WHAT THIS TASK INVOLVES: Search the entries below for "computer" and copy each matching line.

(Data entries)

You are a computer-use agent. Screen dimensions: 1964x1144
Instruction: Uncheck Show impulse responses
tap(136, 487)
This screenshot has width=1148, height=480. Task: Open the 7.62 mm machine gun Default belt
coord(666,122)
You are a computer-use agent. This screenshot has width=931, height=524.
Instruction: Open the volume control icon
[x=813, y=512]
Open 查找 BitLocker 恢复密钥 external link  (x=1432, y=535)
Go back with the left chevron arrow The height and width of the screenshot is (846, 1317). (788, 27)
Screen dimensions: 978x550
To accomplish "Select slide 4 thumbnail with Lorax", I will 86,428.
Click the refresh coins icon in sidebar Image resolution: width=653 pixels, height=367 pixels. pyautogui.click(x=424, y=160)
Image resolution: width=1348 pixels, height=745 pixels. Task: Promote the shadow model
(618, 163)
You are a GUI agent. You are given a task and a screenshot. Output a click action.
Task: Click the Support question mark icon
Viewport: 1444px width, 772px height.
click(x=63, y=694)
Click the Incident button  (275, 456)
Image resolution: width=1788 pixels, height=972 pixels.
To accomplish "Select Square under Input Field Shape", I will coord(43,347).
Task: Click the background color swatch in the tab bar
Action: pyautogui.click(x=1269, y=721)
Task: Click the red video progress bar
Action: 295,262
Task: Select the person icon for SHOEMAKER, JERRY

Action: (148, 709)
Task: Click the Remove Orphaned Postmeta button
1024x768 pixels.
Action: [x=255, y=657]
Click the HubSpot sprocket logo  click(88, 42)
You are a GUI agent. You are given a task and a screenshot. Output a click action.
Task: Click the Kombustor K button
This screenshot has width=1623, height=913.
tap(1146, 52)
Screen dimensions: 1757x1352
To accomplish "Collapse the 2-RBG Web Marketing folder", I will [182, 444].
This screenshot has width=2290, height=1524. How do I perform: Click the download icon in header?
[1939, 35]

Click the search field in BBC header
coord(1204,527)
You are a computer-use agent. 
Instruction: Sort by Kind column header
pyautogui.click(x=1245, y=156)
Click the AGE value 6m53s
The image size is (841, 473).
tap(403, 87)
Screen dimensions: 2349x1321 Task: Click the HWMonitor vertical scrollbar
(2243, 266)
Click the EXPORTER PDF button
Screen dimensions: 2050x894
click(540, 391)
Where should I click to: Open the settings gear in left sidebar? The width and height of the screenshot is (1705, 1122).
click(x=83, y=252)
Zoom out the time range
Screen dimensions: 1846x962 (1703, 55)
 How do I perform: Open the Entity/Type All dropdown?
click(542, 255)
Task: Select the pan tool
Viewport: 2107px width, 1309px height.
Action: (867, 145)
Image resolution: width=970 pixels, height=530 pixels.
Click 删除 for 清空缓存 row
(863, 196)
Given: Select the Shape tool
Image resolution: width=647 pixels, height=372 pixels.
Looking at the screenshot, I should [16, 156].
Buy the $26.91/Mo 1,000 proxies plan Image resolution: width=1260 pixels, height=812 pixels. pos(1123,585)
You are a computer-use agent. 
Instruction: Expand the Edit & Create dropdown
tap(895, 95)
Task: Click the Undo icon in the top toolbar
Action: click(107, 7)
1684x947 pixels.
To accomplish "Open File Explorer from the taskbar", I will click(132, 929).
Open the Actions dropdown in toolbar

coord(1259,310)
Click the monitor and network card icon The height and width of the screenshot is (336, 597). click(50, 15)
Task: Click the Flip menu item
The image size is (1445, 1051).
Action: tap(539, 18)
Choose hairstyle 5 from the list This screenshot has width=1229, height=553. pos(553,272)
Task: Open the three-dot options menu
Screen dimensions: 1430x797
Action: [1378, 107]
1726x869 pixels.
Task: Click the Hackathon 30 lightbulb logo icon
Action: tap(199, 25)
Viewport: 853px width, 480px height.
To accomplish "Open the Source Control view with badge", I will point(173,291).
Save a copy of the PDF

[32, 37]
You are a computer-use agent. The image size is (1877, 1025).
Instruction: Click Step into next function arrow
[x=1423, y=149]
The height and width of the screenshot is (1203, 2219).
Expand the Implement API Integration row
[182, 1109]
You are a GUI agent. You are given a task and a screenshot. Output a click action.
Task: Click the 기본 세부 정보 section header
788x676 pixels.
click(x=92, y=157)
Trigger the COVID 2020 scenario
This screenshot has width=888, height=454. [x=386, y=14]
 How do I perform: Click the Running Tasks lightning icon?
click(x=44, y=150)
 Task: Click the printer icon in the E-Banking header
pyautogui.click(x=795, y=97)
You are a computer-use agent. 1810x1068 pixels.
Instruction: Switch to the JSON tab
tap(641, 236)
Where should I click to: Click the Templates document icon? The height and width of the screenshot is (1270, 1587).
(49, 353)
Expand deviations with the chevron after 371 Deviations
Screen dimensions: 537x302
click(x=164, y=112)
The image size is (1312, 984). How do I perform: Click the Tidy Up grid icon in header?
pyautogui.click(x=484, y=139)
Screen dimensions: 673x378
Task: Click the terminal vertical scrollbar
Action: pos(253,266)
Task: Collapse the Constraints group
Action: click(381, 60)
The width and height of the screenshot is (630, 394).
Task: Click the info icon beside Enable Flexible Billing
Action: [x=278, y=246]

EXERCISE SOLUTION:
You are a computer-use agent. Screen dimensions: 1964x1144
You are a computer-use agent. This screenshot has width=931, height=524.
You are a computer-use agent. 
You are a computer-use agent. 
You are a computer-use agent. The image size is (1877, 1025).
You are a computer-use agent. 1810x1068 pixels.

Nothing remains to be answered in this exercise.